A captive health plan allows large employers to pool their risk with other companies of similar size and industry to create a health care program that reduces employer costs, develops a multi-year strategy, and breaks the cycle of simply reacting to insurance renewals. Insurance captives are exempt from many state mandates and have greater control over what services are covered and at what cost. The idea is not to limit the care for participants, but to provide a healthcare model that focuses on wellness, pricing transparency, and managing a strategy backed by data that allows employers to drive healthcare costs down.

Captives can best be explained by breaking them down into three layers:

  1. The first is self-funding claims of your employees. A specific deductible is chosen and the employer is responsible for their employees’ claims up to that amount.
  • The second layer is the shared captive layer. All participating employers pay into this layer at a fixed monthly cost based on their company’s individual demographic and risk profile. Unspent money can be returned to the member companies.
  • The third layer is the “stop-loss” insurance that provides protection by paying for claims above the shared captive layer. The stop-loss protection allows participating companies the peace of mind of never having to fund claims above the maximum agreed upon by the captive.

A captive health insurance arrangement encourages organizations to change the way they look at health care. A company paying $2 million per year for a fully-insured health plan will pay over $30 million in health care premiums over 10 years at a 9% average annual increase.
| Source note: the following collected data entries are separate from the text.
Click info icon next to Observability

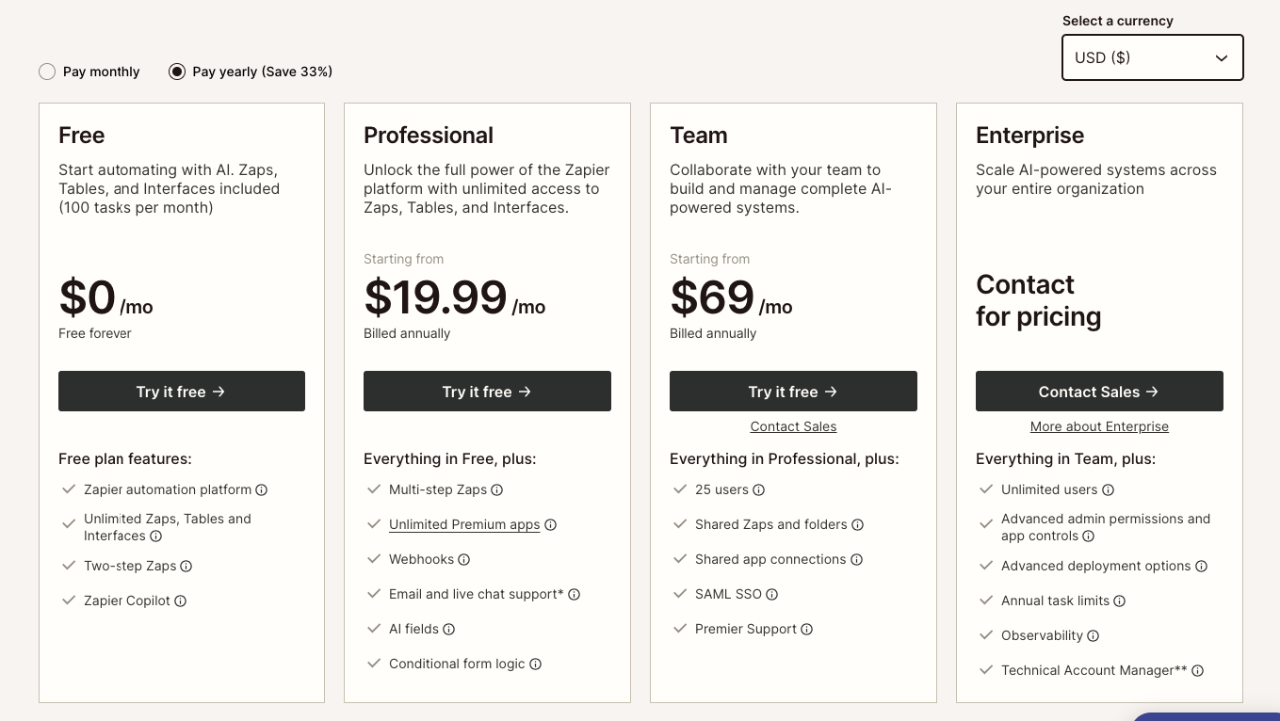1093,636
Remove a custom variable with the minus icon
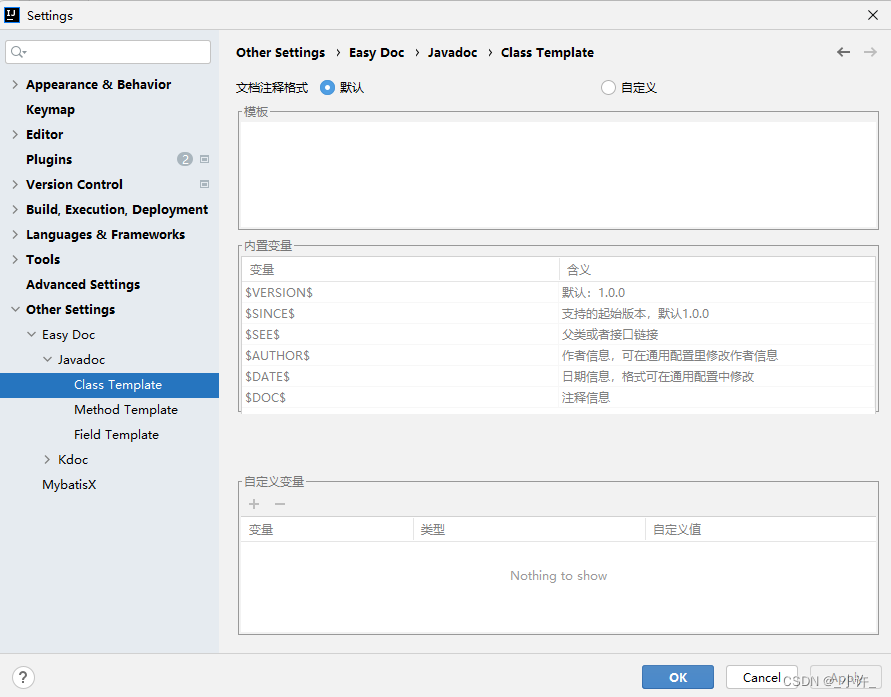This screenshot has height=697, width=891. point(279,504)
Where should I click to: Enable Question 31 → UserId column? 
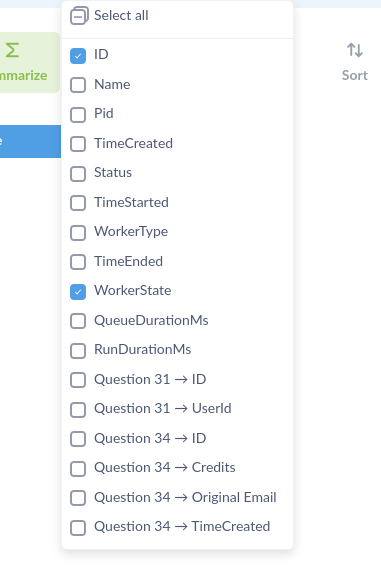(x=78, y=410)
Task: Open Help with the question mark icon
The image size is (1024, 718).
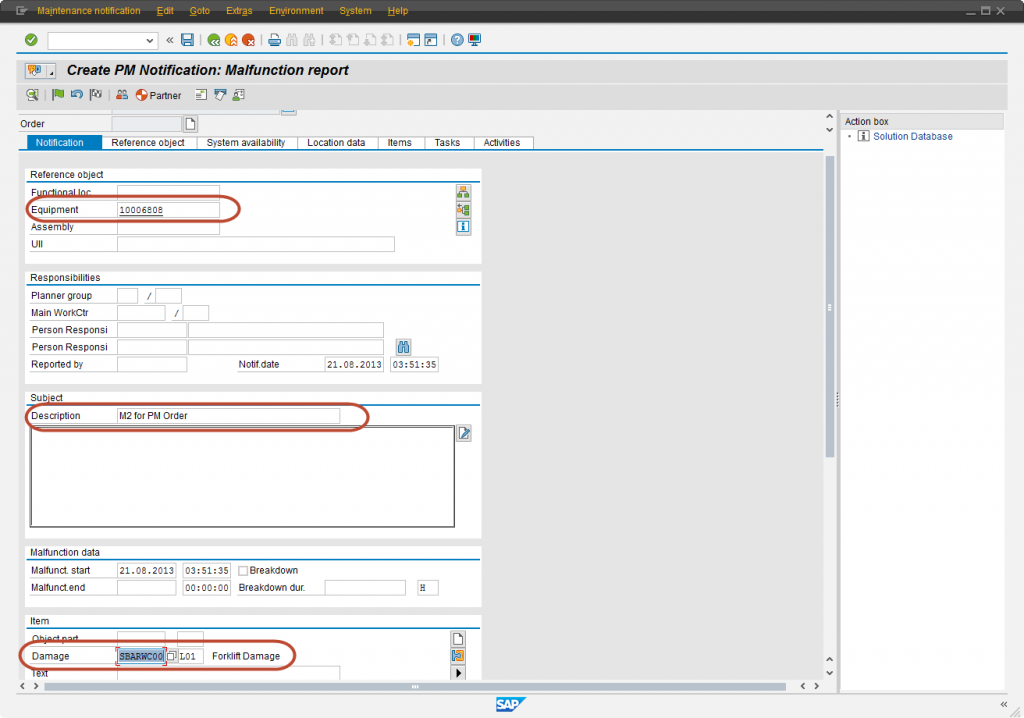Action: pyautogui.click(x=457, y=40)
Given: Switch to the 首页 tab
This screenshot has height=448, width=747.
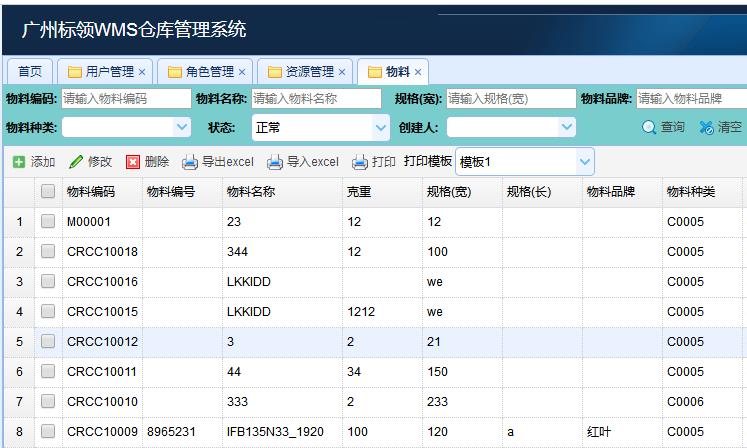Looking at the screenshot, I should coord(30,72).
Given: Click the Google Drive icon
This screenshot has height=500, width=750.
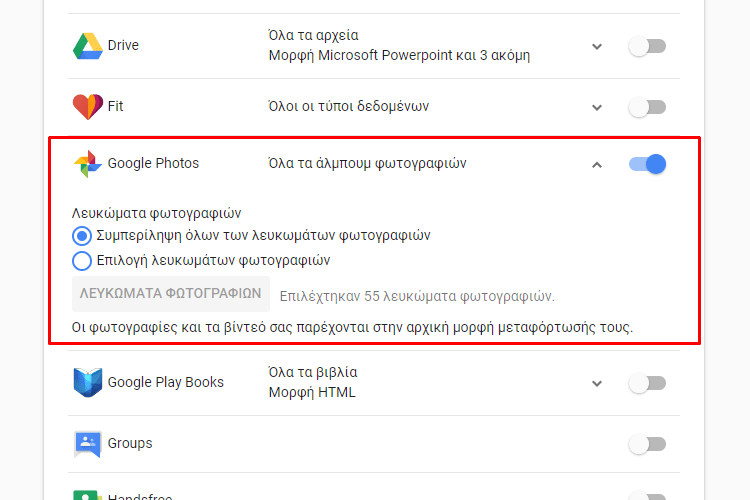Looking at the screenshot, I should click(x=88, y=46).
To truly impact the cost of your organization’s health care, you may need to start looking at the 10-year number instead of the one-year number. The question is often, “What can I do to lower my cost over the next 12 months?” However, it should really be, “What can I do now and going forward to decrease the $30 million?”

While a captive funding arrangement may not always be the best solution for a company’s health plan, it is absolutely a model that should be discussed when exploring alternative funding options and strategizing with your consultant.

So, what can companies with under 100 full-time equivalent employees do to help control costs by taking on more risk?

The post-deductible HRA is a model that relies on the built-in stop-loss of fully-insured health plans called the out-of-pocket maximum, and couples it with an employer-funded HRA to help contribute toward employee costs. This model can save both employers and employees money on premiums and re-direct it toward claims for participating members.

Based on insurance company data, we know that nearly 60% of members spend between $0 and $1,000 annually on medical and prescription services, yet employers and employees pay premiums that far exceed those amounts. Decreasing the amount of guaranteed money (premiums) that are paid to the insurance company and layering employee and employer responsibility lowers overall spending. This allows employers to continue to offer competitive and cost-effective options to employees and retain any unspent money for future plan years. Furthermore, the built-in out-of-pocket maximums allow for transparency on “worst-case scenarios,” while carrier data allows us to make calculated predictions for what utilization may look like. Alternative funding methods can sometimes be difficult to grasp, conceptually. However, as costs continue to increase year over year, it is important to have a benefits consultant that can help you to understand ‒ and if appropriate, implement ‒ these alternative funding methods. They can save your organization significant money while providing a quality health care solution that is valued by your employees.